(AIM OF THE EXERCISE) Count the lines of the items below that contain the string "Fill", treating case as significant, and give only the number.

Excerpt from a dataset:
========

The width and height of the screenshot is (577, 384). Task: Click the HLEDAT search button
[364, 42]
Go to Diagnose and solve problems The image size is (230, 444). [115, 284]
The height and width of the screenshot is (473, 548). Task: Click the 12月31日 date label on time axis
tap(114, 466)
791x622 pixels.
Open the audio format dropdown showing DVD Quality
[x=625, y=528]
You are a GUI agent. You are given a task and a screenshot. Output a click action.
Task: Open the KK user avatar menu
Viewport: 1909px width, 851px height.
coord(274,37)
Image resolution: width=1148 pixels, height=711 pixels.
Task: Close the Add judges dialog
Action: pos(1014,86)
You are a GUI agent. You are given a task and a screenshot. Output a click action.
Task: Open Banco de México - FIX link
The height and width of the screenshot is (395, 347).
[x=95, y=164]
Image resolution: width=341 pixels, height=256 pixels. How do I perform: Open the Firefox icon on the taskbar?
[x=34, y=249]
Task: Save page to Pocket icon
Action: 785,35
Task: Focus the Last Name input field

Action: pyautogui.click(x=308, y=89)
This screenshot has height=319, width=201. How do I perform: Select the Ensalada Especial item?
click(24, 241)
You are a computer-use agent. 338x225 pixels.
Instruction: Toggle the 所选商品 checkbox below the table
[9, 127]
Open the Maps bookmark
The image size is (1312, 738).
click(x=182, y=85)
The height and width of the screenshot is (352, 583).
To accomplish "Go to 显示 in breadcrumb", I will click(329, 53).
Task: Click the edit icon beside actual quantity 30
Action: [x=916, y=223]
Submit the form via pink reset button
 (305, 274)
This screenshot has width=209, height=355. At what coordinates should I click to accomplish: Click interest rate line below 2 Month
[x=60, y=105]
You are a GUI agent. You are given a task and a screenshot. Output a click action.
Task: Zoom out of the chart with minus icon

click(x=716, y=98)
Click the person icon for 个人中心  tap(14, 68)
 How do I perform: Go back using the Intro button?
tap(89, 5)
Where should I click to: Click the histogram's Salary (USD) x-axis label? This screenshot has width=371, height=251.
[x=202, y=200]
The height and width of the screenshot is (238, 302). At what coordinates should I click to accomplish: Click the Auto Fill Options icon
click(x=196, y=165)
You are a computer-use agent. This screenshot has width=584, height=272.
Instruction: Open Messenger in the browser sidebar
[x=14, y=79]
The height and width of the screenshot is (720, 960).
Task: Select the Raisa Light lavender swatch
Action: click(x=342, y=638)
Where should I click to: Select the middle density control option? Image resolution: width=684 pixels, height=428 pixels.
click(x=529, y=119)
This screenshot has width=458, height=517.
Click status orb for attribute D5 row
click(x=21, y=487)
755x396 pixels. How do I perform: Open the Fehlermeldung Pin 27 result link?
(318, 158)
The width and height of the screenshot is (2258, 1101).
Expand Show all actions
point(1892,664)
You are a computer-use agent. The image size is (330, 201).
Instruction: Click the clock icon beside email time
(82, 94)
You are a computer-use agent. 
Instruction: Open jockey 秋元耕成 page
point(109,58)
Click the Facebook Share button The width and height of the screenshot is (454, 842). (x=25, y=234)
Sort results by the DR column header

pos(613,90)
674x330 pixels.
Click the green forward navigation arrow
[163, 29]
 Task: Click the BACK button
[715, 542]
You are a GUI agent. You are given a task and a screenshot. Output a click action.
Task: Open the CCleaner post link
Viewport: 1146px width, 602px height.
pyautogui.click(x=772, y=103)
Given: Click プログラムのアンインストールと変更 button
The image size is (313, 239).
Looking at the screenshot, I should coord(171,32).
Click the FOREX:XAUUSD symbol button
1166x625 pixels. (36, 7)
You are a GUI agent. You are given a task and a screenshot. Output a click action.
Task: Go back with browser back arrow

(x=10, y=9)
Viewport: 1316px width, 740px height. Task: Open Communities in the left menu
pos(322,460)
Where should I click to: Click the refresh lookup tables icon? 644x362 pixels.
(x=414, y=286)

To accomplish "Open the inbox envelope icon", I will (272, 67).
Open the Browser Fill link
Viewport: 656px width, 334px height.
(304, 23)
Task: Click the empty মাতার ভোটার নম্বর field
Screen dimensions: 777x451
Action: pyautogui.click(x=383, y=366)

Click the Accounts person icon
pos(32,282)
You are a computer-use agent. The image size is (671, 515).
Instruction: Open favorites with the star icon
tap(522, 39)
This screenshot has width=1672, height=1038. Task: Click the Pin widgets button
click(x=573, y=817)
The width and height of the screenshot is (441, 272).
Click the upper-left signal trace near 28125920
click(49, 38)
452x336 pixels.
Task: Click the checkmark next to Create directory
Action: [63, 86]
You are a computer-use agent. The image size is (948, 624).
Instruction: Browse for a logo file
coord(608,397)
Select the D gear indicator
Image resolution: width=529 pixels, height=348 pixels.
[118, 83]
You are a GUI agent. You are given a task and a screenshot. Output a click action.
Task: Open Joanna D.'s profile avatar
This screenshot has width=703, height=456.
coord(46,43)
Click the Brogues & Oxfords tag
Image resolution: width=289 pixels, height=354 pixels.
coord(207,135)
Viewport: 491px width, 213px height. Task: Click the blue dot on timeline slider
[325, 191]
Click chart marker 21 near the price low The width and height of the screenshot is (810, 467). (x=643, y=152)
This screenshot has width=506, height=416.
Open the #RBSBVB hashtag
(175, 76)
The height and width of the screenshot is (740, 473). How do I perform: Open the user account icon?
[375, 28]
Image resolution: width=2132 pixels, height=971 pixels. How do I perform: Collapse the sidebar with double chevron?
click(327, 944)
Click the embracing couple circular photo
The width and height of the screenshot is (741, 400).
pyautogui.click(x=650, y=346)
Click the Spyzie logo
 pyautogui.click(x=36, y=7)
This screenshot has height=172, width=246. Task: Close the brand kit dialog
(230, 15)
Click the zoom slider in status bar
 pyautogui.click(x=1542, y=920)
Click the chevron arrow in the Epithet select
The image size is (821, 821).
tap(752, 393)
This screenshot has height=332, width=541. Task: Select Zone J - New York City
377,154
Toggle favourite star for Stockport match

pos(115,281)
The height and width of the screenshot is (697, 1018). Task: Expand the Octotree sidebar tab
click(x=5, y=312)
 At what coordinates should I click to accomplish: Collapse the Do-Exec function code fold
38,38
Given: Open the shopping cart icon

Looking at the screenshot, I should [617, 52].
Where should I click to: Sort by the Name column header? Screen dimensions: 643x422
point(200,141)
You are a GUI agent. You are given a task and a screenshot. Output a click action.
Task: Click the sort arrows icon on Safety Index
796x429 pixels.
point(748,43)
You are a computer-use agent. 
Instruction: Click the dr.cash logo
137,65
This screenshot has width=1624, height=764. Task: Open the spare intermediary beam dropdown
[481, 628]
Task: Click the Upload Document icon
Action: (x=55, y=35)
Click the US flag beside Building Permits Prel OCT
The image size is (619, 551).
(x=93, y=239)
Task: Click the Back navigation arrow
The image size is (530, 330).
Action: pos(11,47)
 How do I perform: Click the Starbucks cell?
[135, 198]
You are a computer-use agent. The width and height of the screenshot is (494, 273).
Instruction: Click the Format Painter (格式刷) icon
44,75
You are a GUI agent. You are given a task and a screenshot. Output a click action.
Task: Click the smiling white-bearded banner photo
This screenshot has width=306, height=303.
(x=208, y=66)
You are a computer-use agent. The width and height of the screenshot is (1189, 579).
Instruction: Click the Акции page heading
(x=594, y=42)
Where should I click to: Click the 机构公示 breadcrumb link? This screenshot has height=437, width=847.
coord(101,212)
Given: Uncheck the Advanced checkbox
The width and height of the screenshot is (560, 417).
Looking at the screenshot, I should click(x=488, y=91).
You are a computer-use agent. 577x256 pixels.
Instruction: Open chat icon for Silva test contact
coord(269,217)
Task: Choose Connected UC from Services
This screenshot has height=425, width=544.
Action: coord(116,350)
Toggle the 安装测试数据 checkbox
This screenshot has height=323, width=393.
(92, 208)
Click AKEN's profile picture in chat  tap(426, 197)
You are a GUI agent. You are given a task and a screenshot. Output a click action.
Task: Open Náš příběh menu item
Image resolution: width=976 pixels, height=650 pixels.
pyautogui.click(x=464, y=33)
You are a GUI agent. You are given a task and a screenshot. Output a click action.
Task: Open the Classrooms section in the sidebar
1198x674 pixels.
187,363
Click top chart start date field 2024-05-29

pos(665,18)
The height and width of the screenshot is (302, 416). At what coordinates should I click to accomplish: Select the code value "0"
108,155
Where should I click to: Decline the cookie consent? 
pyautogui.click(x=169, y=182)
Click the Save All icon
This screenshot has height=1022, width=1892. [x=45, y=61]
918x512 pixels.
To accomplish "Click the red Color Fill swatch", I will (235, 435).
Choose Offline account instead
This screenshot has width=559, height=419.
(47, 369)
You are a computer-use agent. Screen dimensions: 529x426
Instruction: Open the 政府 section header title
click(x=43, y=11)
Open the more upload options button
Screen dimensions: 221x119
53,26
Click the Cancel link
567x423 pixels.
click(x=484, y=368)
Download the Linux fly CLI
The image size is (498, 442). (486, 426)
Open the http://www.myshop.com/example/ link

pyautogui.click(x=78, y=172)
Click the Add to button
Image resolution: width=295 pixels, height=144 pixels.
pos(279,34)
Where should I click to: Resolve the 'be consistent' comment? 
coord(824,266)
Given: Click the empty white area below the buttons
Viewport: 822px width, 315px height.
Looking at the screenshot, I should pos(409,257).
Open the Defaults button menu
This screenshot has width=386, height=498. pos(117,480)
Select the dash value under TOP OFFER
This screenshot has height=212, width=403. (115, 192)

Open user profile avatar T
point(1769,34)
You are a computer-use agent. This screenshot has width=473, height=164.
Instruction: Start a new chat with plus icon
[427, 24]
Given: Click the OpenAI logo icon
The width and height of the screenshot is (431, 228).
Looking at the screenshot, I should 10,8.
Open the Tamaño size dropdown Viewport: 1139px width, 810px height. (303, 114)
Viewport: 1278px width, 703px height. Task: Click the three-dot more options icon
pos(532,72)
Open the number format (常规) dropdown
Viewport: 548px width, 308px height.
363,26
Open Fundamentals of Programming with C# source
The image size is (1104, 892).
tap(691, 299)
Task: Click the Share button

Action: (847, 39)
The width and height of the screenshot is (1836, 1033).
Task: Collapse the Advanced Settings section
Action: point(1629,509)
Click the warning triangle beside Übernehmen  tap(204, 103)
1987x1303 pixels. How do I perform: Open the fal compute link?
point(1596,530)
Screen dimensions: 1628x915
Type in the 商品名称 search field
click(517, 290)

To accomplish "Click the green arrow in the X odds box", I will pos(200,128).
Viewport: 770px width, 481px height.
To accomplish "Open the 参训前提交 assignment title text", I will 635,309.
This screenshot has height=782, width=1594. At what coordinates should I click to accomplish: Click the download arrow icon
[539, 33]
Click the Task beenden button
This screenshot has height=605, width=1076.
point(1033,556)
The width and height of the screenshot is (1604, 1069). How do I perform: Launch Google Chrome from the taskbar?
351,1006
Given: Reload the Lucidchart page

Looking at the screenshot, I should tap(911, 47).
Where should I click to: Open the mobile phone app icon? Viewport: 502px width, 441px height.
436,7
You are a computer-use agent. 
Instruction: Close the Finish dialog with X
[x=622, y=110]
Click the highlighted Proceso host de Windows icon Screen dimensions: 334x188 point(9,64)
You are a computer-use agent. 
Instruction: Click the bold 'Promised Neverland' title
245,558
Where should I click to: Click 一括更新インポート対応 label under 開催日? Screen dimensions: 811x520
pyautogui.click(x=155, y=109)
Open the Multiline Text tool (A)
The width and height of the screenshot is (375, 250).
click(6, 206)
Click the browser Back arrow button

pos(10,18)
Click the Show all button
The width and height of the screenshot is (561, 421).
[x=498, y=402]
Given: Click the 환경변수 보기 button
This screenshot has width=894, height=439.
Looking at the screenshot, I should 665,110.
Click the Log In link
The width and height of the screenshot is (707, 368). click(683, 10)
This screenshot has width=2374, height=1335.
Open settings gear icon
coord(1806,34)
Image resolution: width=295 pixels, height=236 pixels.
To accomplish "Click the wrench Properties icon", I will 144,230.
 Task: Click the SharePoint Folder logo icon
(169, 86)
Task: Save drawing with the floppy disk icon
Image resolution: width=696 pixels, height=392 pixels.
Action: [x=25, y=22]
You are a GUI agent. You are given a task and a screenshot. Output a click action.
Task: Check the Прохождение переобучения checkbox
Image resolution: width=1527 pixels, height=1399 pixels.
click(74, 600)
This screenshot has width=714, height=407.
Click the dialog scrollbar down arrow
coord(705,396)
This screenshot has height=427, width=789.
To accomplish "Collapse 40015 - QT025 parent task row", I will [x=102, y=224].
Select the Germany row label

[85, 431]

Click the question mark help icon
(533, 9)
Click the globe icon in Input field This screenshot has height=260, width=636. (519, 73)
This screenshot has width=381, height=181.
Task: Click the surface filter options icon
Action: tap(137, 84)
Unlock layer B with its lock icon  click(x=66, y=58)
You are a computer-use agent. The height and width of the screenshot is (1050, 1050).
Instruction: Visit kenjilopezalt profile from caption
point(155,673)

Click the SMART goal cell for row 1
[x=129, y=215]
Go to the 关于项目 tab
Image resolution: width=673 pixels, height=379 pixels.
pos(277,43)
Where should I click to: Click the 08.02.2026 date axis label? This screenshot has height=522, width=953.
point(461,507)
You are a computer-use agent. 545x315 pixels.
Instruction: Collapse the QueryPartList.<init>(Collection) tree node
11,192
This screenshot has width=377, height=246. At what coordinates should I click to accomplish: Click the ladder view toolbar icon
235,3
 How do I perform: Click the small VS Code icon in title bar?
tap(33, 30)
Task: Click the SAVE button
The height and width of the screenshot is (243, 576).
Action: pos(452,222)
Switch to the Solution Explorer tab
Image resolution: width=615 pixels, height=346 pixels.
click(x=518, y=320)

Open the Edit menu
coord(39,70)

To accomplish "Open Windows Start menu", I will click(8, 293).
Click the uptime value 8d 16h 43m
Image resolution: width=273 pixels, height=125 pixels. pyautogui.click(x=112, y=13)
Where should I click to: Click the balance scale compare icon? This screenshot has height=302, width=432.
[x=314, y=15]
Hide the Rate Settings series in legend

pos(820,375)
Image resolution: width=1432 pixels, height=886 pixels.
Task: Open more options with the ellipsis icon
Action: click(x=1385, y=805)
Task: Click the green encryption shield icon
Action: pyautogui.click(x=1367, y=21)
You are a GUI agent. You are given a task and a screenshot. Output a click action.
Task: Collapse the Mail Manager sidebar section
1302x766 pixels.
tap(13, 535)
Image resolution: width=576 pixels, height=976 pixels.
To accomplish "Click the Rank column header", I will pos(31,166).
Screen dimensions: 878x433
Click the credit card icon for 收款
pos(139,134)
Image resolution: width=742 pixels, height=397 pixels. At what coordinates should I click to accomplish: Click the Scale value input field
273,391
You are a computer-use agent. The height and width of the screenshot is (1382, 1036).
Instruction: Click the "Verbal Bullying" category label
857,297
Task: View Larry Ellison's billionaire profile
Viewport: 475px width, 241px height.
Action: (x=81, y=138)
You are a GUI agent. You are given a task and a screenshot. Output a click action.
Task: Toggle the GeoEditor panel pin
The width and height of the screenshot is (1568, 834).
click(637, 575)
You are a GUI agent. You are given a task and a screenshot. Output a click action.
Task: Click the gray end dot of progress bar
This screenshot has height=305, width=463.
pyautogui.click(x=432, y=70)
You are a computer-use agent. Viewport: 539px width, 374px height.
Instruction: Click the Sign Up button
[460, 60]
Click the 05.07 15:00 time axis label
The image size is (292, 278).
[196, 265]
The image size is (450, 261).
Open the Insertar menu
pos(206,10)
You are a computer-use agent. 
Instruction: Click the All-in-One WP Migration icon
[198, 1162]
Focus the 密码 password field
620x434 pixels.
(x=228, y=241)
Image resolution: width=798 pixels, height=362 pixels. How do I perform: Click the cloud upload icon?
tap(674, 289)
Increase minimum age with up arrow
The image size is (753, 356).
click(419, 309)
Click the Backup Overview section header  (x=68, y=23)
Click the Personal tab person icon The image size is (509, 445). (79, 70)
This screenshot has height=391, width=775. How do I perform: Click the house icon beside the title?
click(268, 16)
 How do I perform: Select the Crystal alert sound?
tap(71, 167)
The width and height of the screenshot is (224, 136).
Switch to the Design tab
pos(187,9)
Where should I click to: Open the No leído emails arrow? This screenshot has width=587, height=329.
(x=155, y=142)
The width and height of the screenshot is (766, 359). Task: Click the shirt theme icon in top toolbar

========

(FINAL ANSWER) 3